**What the task asks**: The answer must consist only of the lines from the line with "Viewport: 1360px width, 499px height." to the line with "You are a computer-use agent. The image size is (1259, 824).", both included, exactly as they stand below.

**Working data**:
================

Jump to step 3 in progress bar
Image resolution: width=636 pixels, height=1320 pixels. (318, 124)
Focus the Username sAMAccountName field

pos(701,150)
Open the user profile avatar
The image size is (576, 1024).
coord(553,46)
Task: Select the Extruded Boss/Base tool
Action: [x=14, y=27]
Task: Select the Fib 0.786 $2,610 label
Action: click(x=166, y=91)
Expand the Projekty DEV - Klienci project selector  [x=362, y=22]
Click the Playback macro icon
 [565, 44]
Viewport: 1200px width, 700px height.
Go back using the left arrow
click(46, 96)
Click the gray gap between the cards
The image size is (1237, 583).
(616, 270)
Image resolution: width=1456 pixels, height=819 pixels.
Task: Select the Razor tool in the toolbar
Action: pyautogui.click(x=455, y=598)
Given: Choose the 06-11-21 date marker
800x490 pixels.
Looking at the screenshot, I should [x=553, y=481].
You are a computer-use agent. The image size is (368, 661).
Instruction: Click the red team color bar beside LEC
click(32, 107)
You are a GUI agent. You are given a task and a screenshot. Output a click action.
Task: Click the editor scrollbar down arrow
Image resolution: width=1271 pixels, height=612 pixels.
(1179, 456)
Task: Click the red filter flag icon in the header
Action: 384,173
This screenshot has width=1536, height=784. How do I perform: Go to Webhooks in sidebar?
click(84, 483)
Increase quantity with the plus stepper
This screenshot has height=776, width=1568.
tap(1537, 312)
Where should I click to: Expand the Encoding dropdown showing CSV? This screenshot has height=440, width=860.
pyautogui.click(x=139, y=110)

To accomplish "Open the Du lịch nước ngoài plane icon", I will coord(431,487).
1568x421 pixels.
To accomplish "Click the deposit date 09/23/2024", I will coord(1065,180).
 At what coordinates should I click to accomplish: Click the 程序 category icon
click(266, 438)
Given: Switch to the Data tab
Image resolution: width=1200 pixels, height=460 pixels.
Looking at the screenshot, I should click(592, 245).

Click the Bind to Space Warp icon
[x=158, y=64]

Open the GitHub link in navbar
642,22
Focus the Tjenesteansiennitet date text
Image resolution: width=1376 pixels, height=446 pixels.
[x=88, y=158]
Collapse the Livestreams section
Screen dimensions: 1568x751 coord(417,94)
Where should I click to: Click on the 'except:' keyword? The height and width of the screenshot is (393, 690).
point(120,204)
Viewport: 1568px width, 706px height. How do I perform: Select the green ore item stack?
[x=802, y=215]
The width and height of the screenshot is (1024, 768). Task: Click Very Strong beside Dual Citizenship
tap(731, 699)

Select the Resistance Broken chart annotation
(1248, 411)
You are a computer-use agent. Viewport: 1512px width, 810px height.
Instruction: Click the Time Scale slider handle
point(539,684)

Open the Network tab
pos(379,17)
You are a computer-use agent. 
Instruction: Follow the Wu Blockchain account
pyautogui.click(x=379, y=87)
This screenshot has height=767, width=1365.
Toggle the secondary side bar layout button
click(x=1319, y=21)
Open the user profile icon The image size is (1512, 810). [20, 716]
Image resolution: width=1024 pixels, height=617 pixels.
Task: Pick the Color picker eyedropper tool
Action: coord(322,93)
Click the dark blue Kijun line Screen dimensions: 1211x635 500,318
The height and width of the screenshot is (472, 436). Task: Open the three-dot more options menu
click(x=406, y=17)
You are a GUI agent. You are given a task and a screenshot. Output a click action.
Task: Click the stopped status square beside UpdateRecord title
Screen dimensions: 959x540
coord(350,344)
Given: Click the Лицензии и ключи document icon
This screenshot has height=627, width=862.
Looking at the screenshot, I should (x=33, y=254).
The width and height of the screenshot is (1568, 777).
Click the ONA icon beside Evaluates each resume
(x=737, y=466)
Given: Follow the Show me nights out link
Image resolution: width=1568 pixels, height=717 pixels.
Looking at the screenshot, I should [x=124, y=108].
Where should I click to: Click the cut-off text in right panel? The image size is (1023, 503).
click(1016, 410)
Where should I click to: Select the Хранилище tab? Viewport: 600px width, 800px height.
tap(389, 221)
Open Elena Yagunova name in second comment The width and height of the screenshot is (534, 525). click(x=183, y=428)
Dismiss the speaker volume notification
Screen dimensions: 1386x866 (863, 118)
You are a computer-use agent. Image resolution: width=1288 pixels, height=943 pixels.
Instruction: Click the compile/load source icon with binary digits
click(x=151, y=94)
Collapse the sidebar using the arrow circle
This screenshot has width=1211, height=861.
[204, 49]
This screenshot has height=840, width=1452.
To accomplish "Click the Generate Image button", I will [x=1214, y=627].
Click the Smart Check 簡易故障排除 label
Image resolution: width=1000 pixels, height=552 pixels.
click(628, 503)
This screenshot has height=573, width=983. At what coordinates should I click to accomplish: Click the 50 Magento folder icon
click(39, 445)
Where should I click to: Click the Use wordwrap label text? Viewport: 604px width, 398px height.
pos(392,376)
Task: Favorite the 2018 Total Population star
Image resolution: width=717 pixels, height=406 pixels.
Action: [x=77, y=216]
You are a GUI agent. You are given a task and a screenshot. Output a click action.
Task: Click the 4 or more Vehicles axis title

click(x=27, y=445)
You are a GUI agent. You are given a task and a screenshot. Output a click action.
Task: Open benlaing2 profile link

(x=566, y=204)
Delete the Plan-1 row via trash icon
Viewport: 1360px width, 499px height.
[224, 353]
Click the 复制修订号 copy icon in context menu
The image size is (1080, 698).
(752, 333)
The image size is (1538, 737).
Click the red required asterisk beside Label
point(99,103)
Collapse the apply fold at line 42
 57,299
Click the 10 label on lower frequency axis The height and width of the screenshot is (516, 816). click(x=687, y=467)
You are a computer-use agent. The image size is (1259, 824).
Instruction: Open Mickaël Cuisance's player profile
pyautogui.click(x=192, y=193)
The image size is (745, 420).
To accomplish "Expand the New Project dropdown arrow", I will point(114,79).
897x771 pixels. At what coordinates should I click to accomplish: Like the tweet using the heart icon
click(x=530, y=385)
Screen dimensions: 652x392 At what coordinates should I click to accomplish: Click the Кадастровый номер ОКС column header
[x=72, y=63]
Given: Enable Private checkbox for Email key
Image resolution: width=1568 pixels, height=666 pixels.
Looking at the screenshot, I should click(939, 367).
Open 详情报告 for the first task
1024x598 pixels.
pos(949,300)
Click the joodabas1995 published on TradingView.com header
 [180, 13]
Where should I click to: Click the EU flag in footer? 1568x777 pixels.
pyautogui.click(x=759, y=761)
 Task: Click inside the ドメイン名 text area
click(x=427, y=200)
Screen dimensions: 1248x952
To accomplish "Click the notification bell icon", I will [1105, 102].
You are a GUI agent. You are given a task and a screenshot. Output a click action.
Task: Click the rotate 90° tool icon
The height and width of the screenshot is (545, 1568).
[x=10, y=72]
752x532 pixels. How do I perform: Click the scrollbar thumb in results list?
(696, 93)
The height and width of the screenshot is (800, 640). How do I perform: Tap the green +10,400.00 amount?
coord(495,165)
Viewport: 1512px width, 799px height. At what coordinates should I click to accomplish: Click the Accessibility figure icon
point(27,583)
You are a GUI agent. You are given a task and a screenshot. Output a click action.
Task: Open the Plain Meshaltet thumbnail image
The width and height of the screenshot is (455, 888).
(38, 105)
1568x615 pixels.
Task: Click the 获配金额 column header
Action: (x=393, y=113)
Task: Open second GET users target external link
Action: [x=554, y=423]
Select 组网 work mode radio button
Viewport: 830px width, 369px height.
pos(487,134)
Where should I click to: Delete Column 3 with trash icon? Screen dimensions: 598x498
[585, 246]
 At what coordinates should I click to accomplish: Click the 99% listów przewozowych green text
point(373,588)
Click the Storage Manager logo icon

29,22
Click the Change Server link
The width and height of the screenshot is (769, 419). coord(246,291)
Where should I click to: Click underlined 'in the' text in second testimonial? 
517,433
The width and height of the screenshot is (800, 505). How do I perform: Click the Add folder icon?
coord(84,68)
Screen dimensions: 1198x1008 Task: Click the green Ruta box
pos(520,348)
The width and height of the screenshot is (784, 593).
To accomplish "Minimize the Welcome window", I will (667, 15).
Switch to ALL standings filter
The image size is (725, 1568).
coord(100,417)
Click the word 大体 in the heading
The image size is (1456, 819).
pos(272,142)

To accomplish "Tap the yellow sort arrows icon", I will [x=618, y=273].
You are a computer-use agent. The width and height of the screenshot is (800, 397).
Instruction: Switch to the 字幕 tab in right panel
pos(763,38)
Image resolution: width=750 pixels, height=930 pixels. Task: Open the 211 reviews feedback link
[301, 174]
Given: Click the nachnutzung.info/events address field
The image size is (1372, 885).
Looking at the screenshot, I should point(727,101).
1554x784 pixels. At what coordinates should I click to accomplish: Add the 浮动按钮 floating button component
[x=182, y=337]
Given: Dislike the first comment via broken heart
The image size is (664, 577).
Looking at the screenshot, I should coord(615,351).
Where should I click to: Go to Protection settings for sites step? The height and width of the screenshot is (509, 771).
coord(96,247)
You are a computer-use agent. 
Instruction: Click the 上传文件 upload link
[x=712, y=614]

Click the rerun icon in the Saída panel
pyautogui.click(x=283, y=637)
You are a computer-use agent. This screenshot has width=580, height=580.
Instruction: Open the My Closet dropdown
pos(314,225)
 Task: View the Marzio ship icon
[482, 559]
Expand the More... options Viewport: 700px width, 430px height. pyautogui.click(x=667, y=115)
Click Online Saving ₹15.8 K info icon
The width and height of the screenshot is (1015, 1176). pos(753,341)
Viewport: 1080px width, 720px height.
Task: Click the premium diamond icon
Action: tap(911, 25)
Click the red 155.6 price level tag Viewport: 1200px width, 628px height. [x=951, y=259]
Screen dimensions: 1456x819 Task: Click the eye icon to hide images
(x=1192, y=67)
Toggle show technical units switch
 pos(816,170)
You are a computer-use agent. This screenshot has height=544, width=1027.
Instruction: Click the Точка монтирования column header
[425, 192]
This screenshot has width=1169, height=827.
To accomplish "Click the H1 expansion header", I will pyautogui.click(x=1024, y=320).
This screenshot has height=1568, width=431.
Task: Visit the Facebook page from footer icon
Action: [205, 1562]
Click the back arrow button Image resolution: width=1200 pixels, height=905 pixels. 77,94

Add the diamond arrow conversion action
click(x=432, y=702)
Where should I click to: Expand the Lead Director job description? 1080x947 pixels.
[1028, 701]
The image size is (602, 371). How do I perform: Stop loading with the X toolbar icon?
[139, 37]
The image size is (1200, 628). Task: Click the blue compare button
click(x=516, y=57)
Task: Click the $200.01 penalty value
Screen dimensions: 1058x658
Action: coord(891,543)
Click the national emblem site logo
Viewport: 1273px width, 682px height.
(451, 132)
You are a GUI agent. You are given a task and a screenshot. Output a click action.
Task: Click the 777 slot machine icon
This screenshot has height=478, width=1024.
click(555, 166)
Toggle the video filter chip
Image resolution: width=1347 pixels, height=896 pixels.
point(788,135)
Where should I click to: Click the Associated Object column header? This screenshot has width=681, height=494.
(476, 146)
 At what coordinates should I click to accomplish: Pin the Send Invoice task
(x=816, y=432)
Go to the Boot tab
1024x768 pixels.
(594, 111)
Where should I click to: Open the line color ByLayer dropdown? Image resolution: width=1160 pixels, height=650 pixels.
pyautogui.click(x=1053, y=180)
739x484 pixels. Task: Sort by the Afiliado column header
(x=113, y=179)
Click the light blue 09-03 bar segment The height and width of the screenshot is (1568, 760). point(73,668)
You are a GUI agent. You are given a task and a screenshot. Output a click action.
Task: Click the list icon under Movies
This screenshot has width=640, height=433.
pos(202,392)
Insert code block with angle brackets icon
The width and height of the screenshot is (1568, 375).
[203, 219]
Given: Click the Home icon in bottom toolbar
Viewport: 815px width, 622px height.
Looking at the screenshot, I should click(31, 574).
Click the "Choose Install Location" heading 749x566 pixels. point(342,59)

================

**Result of the exercise**:
Viewport: 1360px width, 499px height.
[224, 353]
Click the 复制修订号 copy icon in context menu
The image size is (1080, 698).
(752, 333)
The image size is (1538, 737).
Click the red required asterisk beside Label
point(99,103)
Collapse the apply fold at line 42
 57,299
Click the 10 label on lower frequency axis The height and width of the screenshot is (516, 816). click(x=687, y=467)
You are a computer-use agent. The image size is (1259, 824).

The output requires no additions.